Я слышал от моего друга жалобы и ропот бессчетное число раз, но до этого момента он никогда не давал мне повода сомневаться в его высочайших умственных способностях. Я уважал его за скрупулезность и точность. И эти же качества привели его к катастрофе. С отчаянием и грустью я наблюдал за тем, как мой лучший друг погружается в пучину безумия, как умирает его мозг.
– Что с тобой, Митараи?! Приди в себя! – заорал я, хотя этот вопрос не имел никакого смысла. Но разве я мог оставаться безучастным в такой ситуации? Дальнейшие мои действия были банальны – я схватил Митараи за плечи и стал трясти. А что еще можно было сделать?
Но всмотревшись в его лицо, я ощутил странное волнение и замер. Исхудавший, заросший щетиной Митараи, громогласно выкрикивавший что-то, напомнил мне отощавшего, изголодавшегося до полусмерти, но гордого льва, оглашавшего окрестности грозным рычанием.
Вдруг лев умолк и бросился бежать со всех ног. В сильнейшем припадке сумасшествия Митараи будто заявлял во весь голос, что не нуждается ни в чьей помощи. Я припустил за ним со всех ног, а в голове крутилось: «Ага! Наверное, кто-то свалился в речку. Может, ребенок… Вот он и кинулся спасать. Точно!» Хотя нет! Это мне хотелось, чтобы так было. И что странно: я же своими глазами видел, что в реку никто не падал.

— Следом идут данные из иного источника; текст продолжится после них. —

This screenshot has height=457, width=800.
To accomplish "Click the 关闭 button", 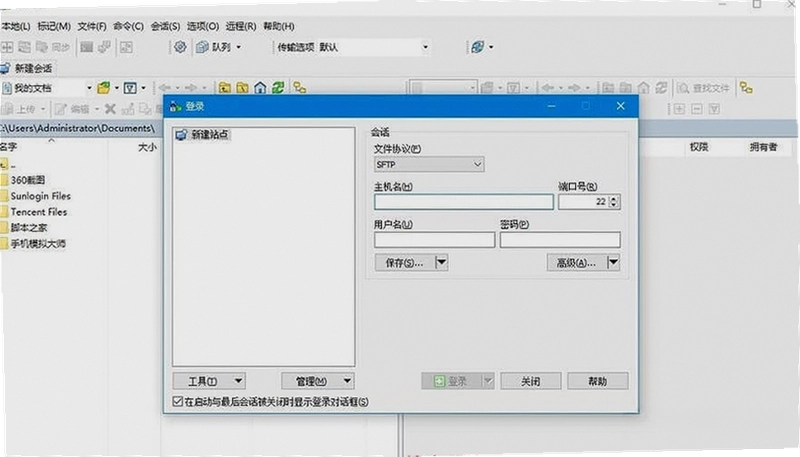I will point(531,381).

Не пробежав и тридцати метров, Митараи резко остановился и бросился в обратную сторону, чуть не налетев на меня. Наблюдавшая эту сцену парочка сорвалась с места и пустилась наутек. Митараи понадобилось всего несколько секунд, чтобы догнать убегавших. Тут он остановился и, обхватив голову руками, уселся на корточки. Черный пес, наблюдавший за метаниями Митараи с дистанции, благоразумно посчитал за лучшее ретироваться в безопасное место.

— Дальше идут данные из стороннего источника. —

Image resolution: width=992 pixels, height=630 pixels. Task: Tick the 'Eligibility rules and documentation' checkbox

Что же все-таки с ним произошло, гадал я, нетвердой походкой направляясь к Митараи. Перепуганная парочка с осуждением смотрела на нас. Мой друг устроился на корточках на том самом месте, где несколько минут назад выл, как собака. Что мне оставалось делать? Только ждать, что будет дальше.
Я подошел, Митараи поднял голову, и я увидел на его лице привычное озорное выражение.
– А-а, Кадзуми… Ты где был?
У меня точно камень с души свалился. Как мне полегчало – словами не передать.
«Я понял, что ты быстро бегаешь», – хотел сказать я, но он меня опередил:
– Какой же я идиот!
«Кто бы спорил», – подумал я.
– Болван! Тупица! Искал очки, а они-то на носу! Как можно быть таким кретином! Вот что надо было делать с самого начала! Заблудился в трех соснах. Хорошо еще, что никто не пострадал из-за моей дурости… Слава богу!